Based on a recent report published by Reuters, Yahoo Inc named three board members on Sunday to prepare for a proxy fight with shareholder Daniel Loeb. The independent directors are John D. Hayes who worked as chief marketing officer at American Express, Peter Liguori, the former chief operating officer at Discovery Communications and Thomas J. McInerney, the chief financial officer at InterActiveCorp. These directors will occupy their positions on April 5.
There is no longer a secret that Yahoo is in desperate need of a reform that could get rid of all its financial problems. This is why investor Daniel Loeb announced that he will install four new members at the company’s board. The decision came after criticizing the Internet company for its flawed strategy.
The Sunnyvale firm wanted to prevent a proxy fight; therefore, they initially tried to choose only those directors that were mutually accepted by Loeb’s Third Point and Yahoo. Harry Wilson was the first choice they made, but the proposal was rejected by Loeb because he was hoping to get a board seat for himself.

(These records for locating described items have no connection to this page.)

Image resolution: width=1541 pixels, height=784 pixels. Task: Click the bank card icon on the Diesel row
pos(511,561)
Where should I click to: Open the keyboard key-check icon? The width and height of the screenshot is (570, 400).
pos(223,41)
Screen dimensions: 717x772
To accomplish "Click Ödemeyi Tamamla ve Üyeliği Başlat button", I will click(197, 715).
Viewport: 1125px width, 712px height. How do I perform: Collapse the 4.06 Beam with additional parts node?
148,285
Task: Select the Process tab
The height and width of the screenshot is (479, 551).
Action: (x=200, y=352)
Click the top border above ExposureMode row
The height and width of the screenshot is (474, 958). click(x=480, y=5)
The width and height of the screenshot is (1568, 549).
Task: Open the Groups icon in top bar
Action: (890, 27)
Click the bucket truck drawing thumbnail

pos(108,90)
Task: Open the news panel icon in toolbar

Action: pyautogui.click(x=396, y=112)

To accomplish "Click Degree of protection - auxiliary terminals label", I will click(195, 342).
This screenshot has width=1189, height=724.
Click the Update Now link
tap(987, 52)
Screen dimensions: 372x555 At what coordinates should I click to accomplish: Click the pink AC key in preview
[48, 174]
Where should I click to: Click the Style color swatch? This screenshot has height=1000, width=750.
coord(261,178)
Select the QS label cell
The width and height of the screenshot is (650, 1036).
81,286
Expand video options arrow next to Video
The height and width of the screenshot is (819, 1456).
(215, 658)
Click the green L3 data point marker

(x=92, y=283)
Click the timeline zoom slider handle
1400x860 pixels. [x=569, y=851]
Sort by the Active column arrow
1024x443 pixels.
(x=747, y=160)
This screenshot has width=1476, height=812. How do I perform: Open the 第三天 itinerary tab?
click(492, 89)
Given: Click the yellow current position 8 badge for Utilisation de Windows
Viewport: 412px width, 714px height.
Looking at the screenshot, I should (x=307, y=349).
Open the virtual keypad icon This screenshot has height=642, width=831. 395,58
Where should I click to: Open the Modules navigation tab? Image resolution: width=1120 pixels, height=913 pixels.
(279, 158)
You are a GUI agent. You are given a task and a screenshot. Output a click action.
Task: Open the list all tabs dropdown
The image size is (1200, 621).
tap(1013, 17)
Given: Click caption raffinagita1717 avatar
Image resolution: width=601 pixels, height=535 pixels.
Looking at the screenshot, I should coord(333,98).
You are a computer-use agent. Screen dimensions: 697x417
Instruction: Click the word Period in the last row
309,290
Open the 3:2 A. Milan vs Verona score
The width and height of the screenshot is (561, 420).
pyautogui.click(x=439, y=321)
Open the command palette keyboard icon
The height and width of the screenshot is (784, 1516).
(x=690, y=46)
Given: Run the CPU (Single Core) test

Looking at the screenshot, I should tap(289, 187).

Yahoo spokespersons declared in the Sunday statement that the company wanted to avoid the proxy fight to reduce costs and expenditures. However, they could not accept Loeb within the board of directors because the decision would not be in the interests of the company and its shareholders. Despite this, Yahoo remains open to the proposals made by Third Point.
Third Point, on the other hand, told the press that the company has done everything that was possible to reach a compromise with the Sunnyvale firm. Unfortunately, Yahoo rejected their offers, thus forcing the hedge fund to engage in a “time-consuming and distracting proxy contest”. Moreover, Loeb’s enterprise accused Yahoo of being scornful even though the Internet giant lacks restructuring capabilities and media strategies.
Third Point investors have many reasons to show their discontent towards the Internet corporation. Yahoo was offered $44.6 billion by Microsoft in 2008, but the company rejected the proposal hoping that they would regain their financial stability. Their market capitalization is now smaller than half the sum offered by Microsoft.